A complete HDD fell from approximately $16,500 (2026 dollars) in 1980 to $70 – 100 today, a roughly 99.5% decline. As with watches, most of it came early: the cheap-drive floor was already in the low hundreds by the early 2000s and has lived in the $50 – 200 real band for two decades. The famous price-per-byte collapse came from packing more data into the same mechanism — the mechanism itself did not get seven orders cheaper. Dataset.

Pricing mechanical hands

The low-cost commercial five-finger hand floor is around $5,000 – 7,500: an Inspire RH56F1 is $5,062.50, a tactile RH56F1 variant is $6,294, and an RH56E2 is $7,500. A Schunk SVH is approximately $54,000. A Shadow Dexterous Hand is >$60,000. The hand floor sits two orders of magnitude above the small-precision-mechanism floor, the ceiling three — and that proxy floor is for sealed devices that never see contact wear.

Pricing actuators

Big actuators are comparatively cheap. Teknic ClearPath integrated servos start at $249 because their electronics benefit from semiconductor scaling, and the remaining mechanical components are larger, accessible, and replaceable; they fail in diagnosable, repairable ways. Bare NEMA 23 BLDCs are $100 – 200; planetary gearboxes at quantity 100+ run $88; harmonic drives start at $119. A complete arm joint at scale lands in the low hundreds; full 6-DoF arms are already retailing in the low thousands. The I2RT YAM is $2,999 with gripper included, 2 kg nominal payload, 750 mm reach, and 4.68 kg arm weight. AgileX lists the PiPER and PiPER-X at $1,999.

Stack the two configurations on the same robot:

Two arms, two hands. Using YAM/PiPER-class arms, roughly $4 – 6k of arm plus $10k – $120k of hands. $14 – 126k, dominated by the hands. Many small actuators, joints, sensors, and cables routed through the wrists; failure modes everywhere.
Three arms, three parallel jaws.
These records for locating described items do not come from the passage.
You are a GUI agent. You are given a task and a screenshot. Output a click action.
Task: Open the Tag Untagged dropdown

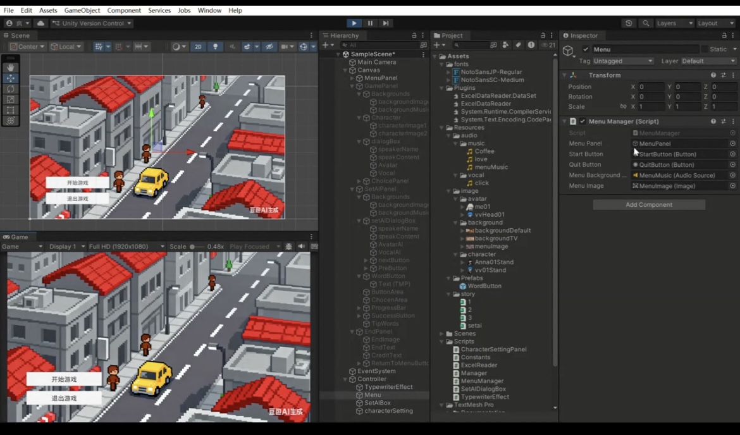623,61
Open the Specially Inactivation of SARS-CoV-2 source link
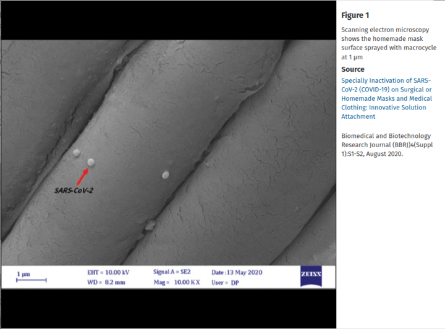Viewport: 445px width, 329px height. (x=386, y=98)
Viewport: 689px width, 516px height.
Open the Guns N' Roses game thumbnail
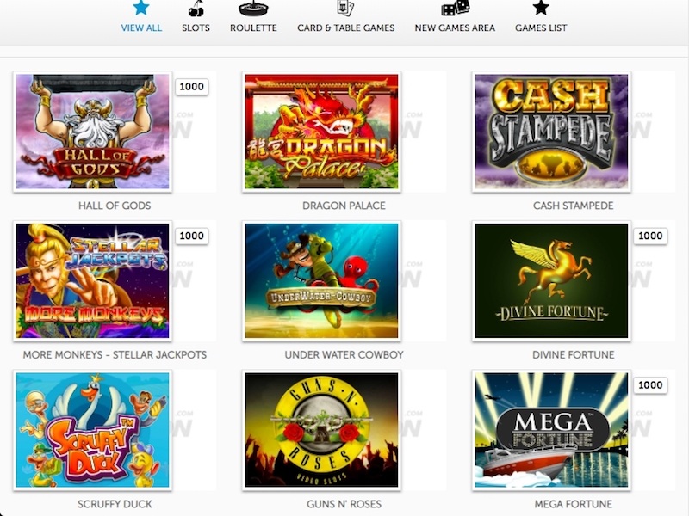coord(321,430)
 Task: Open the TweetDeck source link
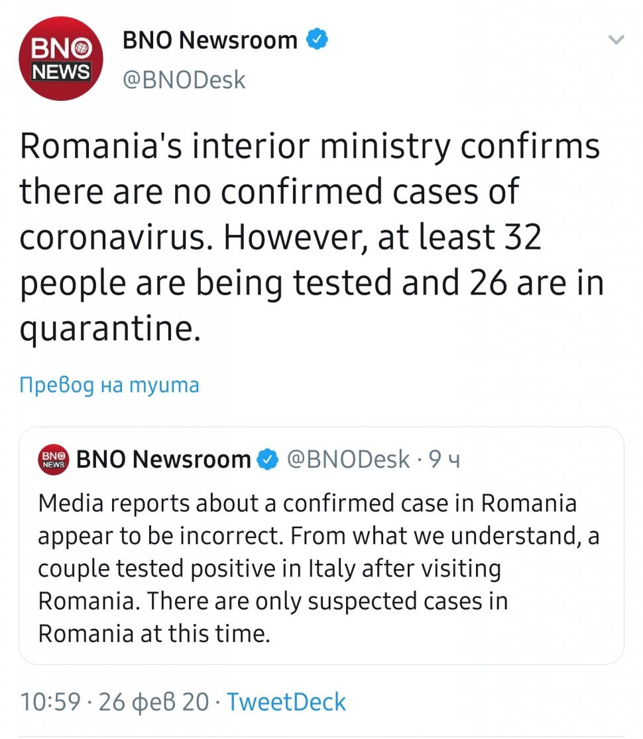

Three YAM/PiPER-class arms with simple grippers are roughly $6 – 9k retail.

A third arm with a parallel jaw costs less than putting fingers on either of the first two. The ratio is set by the gap between watch-class parts and motor-class parts, and the watch-class side is not catching up.
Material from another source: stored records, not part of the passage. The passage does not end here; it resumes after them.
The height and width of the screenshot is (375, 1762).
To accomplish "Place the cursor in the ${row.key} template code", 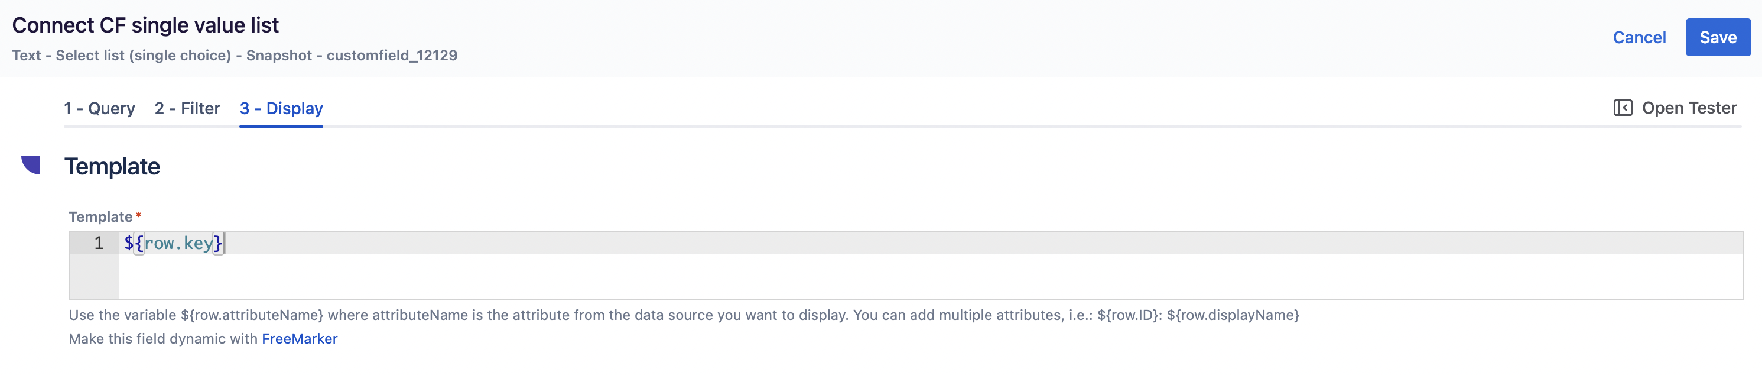I will (174, 243).
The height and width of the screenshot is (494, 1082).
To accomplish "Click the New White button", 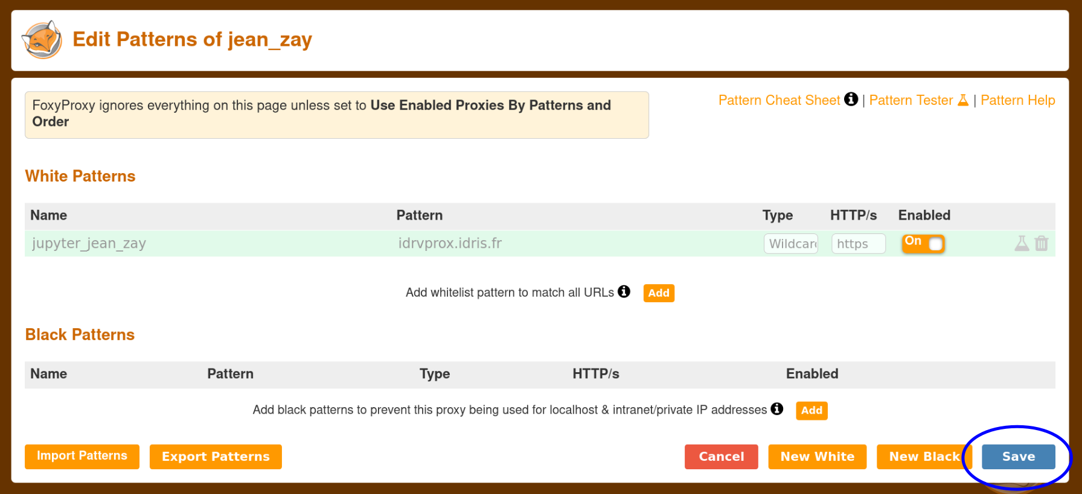I will pyautogui.click(x=818, y=457).
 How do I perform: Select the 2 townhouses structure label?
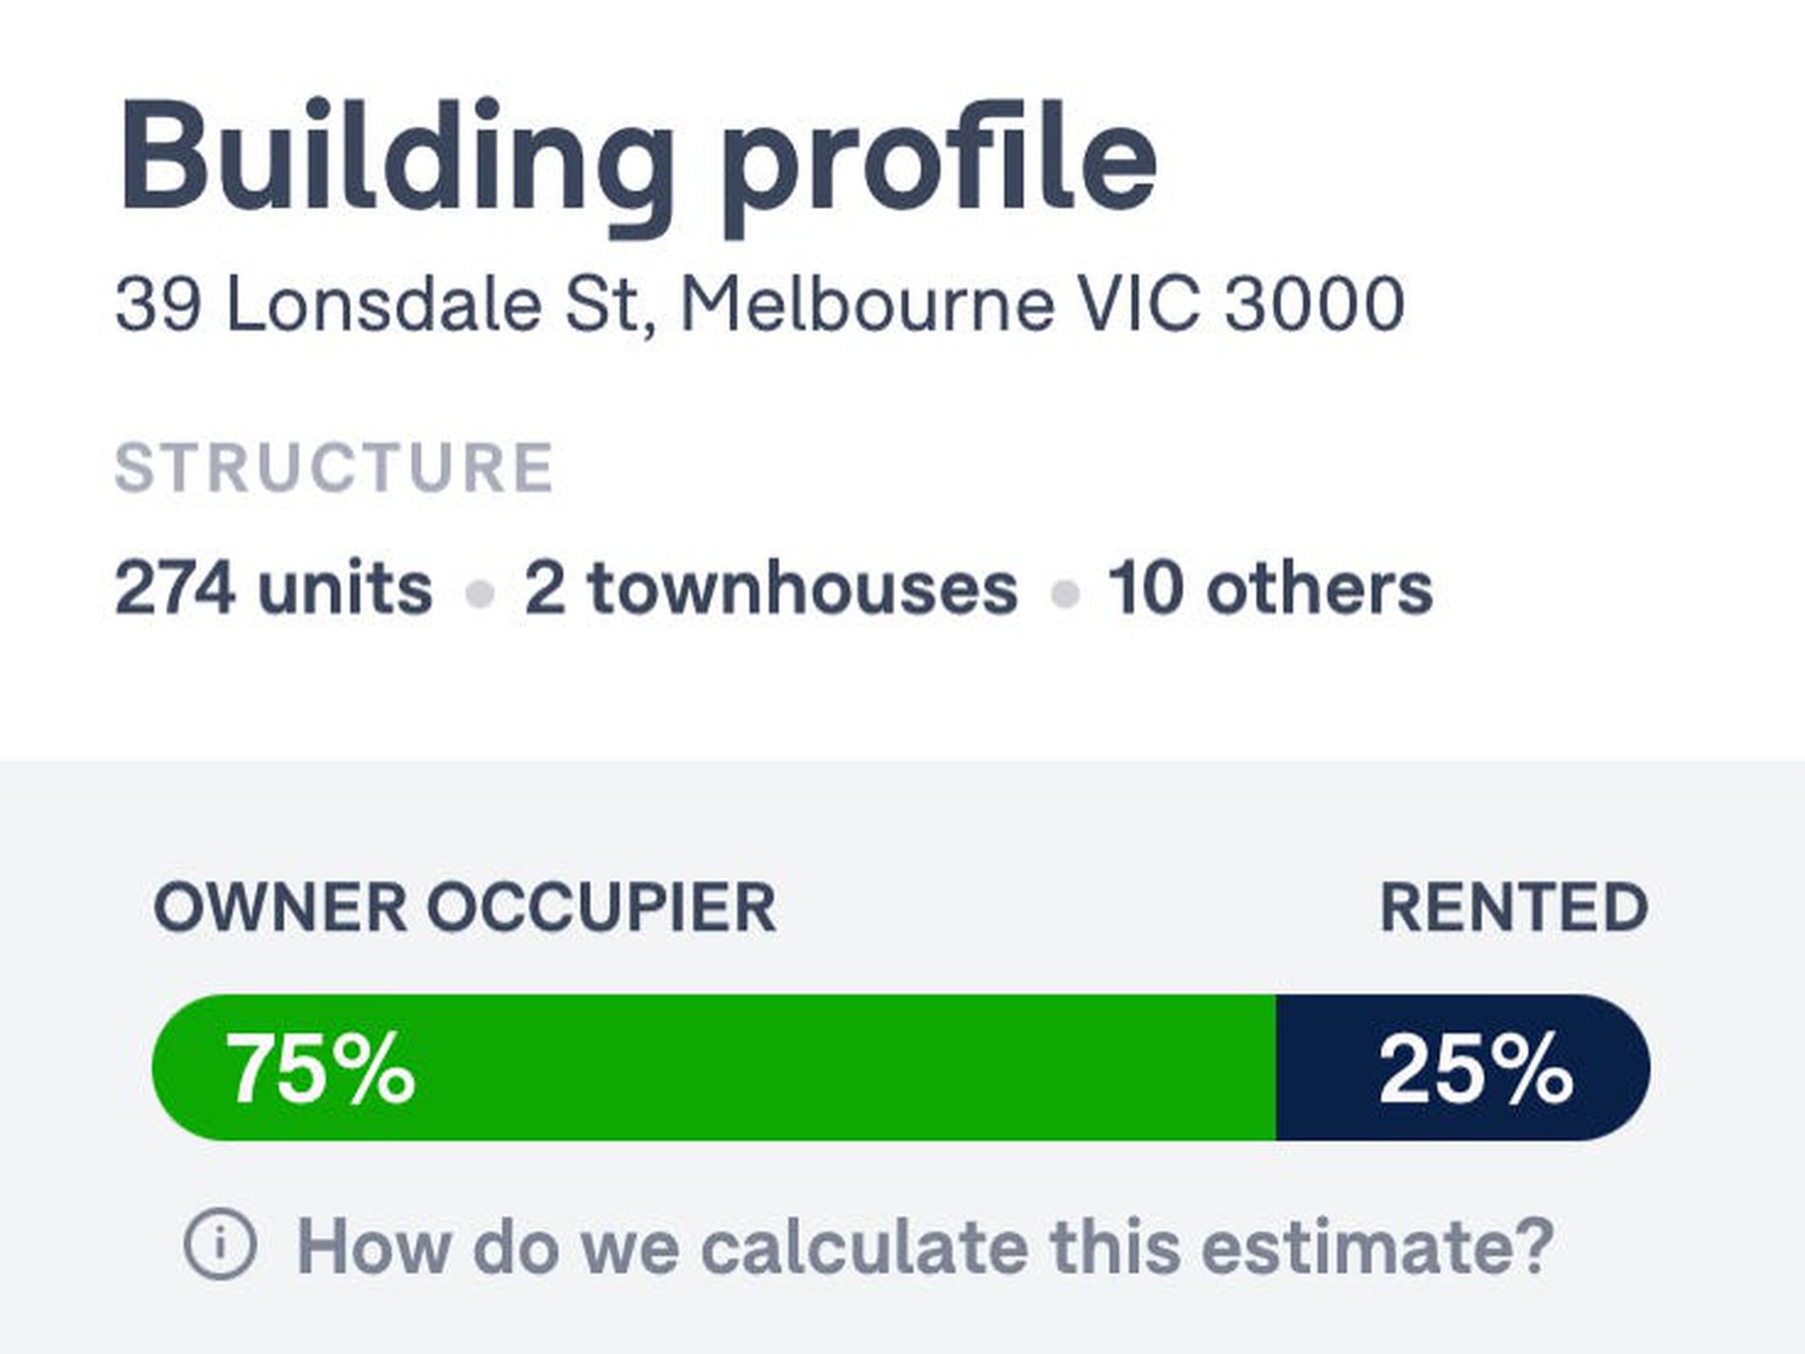coord(770,588)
“Free” transfer from human demo data isn’t free

Some hand proponents accept all of the above arguments, but argue that hands unlock data scale that makes them worth it anyway. Ostensibly, if you record POV video and just do simple hand tracking, natural human demos should be transferable to robotic embodiments with “the same” morphology for free.

Unfortunately, they don’t. A human video gives you task intent, object state changes, and rough contact sequencing — not joint targets, contact forces, friction cones, compliance, or tactile feedback. Those are exactly the parts where the two substrates diverge. Human fingertips are soft, high-friction, self-healing, sensor-rich pads, and humans exploit fingernails and skin deformation as part of manipulation strategies.

A rich body of literature exists on retargeting precisely because handling these gaps is so hard. Antotsiou et al. chain pose estimation, IK, particle-swarm optimization, and a task objective just to drive a 29-DoF hand. DLR needs filtering and point-pattern matching for usable joint targets. DexPilot, the canonical success, is a custom vision teleop system — not free transfer from video. Newer work makes the embodiment gap explicit: DexUMI bridges kinematics with a wearable exoskeleton and vision with robot-hand inpainting; ADAPT-Teleop builds human-matched kinematics on purpose and still has to engineer around skin friction, viewpoint, and compliance.

Conclusion

Human hands are a local optimum for biology, not a target for robots. When building a system, it’s critical to check the assumptions you’re making, explicit and implicit, against the laws of physics and your actual goals. When run honestly, the math for robot hands just doesn’t make sense — the answer that pops out is simple end effectors mounted on more arms with bigger, serviceable actuators.